**Work required**
Below are the entries; give again exactly the lines from the one mentioning "Task: Reply to the faeces tweet from Cameroon" through the one mentioning "Image resolution: width=637", inclusive.

Saved data entries:

- - -

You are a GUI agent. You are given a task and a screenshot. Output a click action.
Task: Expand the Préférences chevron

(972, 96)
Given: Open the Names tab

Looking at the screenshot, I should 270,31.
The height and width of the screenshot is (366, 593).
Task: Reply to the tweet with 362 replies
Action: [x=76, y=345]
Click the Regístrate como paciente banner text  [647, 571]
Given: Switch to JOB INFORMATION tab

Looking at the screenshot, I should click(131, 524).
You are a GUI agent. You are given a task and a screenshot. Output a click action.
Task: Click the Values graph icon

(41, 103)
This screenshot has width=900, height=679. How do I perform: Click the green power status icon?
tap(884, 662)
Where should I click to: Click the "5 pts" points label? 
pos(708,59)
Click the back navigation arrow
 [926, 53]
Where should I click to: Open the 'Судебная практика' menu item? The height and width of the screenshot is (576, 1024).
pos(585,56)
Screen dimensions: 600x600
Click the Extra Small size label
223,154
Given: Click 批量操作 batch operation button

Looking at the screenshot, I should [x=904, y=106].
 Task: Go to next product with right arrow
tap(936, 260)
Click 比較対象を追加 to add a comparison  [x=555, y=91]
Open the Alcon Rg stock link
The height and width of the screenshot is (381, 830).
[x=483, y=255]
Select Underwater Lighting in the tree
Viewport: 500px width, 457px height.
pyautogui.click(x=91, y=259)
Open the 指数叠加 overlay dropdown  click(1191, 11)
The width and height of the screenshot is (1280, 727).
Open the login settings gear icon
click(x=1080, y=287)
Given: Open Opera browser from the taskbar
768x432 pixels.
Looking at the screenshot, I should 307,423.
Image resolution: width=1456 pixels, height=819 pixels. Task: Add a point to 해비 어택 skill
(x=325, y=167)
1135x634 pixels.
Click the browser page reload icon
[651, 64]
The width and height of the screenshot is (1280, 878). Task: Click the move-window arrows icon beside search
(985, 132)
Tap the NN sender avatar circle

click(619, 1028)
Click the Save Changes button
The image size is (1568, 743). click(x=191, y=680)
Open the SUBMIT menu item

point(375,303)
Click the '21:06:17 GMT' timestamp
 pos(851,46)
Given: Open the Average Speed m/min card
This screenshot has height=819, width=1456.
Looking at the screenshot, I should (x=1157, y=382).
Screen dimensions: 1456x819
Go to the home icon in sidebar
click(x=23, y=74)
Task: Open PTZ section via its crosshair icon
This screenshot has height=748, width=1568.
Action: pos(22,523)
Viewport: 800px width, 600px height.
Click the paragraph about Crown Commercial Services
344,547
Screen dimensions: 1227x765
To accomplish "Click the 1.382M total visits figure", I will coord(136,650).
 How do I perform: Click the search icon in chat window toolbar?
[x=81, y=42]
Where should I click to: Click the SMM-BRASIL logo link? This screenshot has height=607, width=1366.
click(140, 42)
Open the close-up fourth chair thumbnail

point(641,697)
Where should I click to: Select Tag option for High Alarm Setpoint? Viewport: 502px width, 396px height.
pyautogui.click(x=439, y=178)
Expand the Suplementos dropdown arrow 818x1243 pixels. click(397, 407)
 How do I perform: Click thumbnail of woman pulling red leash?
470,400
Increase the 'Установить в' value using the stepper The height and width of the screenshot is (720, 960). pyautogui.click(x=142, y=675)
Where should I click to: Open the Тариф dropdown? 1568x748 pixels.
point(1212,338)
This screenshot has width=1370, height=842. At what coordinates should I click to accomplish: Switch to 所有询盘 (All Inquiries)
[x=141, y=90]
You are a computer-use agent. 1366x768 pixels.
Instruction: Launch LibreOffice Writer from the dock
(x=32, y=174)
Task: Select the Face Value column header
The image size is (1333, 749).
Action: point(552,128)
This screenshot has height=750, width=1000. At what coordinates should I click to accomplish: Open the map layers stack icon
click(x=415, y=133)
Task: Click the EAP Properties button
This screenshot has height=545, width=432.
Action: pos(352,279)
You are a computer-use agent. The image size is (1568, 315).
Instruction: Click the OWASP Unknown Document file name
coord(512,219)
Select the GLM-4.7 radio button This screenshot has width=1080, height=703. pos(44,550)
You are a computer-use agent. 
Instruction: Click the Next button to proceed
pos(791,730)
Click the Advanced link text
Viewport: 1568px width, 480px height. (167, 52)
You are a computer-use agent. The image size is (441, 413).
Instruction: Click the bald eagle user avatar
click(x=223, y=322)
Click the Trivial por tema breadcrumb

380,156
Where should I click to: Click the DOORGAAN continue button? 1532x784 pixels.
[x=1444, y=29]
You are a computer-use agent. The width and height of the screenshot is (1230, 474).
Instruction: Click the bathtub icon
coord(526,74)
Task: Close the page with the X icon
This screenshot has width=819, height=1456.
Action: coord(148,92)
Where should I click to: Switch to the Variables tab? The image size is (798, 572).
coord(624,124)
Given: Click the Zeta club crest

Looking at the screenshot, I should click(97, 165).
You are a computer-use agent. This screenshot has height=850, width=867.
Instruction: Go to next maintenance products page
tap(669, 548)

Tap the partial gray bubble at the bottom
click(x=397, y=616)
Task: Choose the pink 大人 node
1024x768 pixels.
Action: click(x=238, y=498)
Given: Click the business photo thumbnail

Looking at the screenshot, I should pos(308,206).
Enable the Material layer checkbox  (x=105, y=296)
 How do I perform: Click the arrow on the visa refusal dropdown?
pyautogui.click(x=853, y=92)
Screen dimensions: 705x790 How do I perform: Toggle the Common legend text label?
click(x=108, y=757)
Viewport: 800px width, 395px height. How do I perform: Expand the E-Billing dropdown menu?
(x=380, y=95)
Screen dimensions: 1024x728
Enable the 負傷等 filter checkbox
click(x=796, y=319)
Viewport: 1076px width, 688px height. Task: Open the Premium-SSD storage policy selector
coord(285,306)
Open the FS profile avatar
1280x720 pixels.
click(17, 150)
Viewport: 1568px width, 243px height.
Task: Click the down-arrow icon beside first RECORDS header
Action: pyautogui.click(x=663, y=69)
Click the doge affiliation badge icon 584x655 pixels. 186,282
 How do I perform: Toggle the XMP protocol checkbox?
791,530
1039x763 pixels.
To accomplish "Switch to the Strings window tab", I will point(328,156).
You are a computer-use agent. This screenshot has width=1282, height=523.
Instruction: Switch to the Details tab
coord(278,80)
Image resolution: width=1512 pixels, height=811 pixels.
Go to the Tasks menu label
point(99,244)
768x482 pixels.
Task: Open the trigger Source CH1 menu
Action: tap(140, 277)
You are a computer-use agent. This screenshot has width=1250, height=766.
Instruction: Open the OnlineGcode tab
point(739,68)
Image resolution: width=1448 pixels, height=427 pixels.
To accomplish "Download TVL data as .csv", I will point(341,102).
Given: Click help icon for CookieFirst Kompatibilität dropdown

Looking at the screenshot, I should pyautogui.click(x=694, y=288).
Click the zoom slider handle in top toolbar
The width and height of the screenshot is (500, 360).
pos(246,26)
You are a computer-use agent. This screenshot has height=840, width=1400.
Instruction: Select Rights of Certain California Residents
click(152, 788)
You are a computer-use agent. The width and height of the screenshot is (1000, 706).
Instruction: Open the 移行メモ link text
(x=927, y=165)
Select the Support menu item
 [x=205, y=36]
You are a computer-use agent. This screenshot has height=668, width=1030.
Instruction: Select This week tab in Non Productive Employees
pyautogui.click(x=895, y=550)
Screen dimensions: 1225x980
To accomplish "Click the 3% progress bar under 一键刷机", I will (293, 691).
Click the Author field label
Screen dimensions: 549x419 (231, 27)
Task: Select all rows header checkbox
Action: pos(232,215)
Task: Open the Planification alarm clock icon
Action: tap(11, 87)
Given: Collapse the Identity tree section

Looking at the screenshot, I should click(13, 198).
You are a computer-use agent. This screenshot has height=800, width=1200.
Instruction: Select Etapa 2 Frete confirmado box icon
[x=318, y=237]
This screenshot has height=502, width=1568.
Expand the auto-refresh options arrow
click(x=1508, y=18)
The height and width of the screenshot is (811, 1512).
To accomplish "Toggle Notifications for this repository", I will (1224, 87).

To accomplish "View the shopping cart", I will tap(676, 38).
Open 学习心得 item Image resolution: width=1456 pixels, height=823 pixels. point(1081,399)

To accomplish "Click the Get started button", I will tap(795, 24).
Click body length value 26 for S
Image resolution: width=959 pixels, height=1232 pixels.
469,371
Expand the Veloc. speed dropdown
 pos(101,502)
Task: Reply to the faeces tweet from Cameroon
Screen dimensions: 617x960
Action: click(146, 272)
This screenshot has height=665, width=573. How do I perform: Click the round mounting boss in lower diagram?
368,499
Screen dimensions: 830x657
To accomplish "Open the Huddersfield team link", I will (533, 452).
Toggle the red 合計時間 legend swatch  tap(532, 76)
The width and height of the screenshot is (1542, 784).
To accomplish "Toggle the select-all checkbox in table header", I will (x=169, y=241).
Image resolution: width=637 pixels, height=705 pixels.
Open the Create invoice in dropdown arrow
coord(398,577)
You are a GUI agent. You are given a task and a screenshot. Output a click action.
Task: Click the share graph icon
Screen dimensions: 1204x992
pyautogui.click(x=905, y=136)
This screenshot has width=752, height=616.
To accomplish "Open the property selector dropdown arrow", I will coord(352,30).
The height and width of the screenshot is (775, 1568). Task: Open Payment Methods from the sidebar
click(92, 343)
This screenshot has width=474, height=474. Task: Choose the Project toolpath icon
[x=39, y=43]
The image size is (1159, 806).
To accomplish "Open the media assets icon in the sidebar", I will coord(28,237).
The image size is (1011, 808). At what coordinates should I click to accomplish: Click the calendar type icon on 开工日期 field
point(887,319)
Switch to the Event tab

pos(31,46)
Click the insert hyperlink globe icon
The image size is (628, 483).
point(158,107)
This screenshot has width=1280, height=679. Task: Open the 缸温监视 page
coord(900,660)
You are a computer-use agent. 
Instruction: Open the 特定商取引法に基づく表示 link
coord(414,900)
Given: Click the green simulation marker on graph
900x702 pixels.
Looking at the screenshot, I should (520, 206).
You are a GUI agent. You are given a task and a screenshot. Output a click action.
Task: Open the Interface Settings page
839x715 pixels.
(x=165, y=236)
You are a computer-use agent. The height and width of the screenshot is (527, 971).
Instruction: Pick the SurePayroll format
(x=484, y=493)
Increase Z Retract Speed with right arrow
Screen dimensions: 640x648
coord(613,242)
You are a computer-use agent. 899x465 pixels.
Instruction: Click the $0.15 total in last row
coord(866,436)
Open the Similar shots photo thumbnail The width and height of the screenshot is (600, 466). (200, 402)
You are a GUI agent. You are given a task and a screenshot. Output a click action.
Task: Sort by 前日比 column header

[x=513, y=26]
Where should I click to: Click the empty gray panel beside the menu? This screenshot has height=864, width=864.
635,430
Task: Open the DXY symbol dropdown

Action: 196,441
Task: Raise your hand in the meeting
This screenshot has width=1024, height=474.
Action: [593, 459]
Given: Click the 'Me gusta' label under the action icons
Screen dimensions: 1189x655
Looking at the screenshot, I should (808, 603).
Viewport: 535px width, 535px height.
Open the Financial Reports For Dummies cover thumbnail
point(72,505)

- - -

**Exercise solution**
Task: Reply to the faeces tweet from Cameroon
Screen dimensions: 617x960
Action: click(146, 272)
This screenshot has height=665, width=573. How do I perform: Click the round mounting boss in lower diagram?
368,499
Screen dimensions: 830x657
To accomplish "Open the Huddersfield team link", I will (533, 452).
Toggle the red 合計時間 legend swatch  tap(532, 76)
The width and height of the screenshot is (1542, 784).
To accomplish "Toggle the select-all checkbox in table header", I will (x=169, y=241).
Image resolution: width=637 pixels, height=705 pixels.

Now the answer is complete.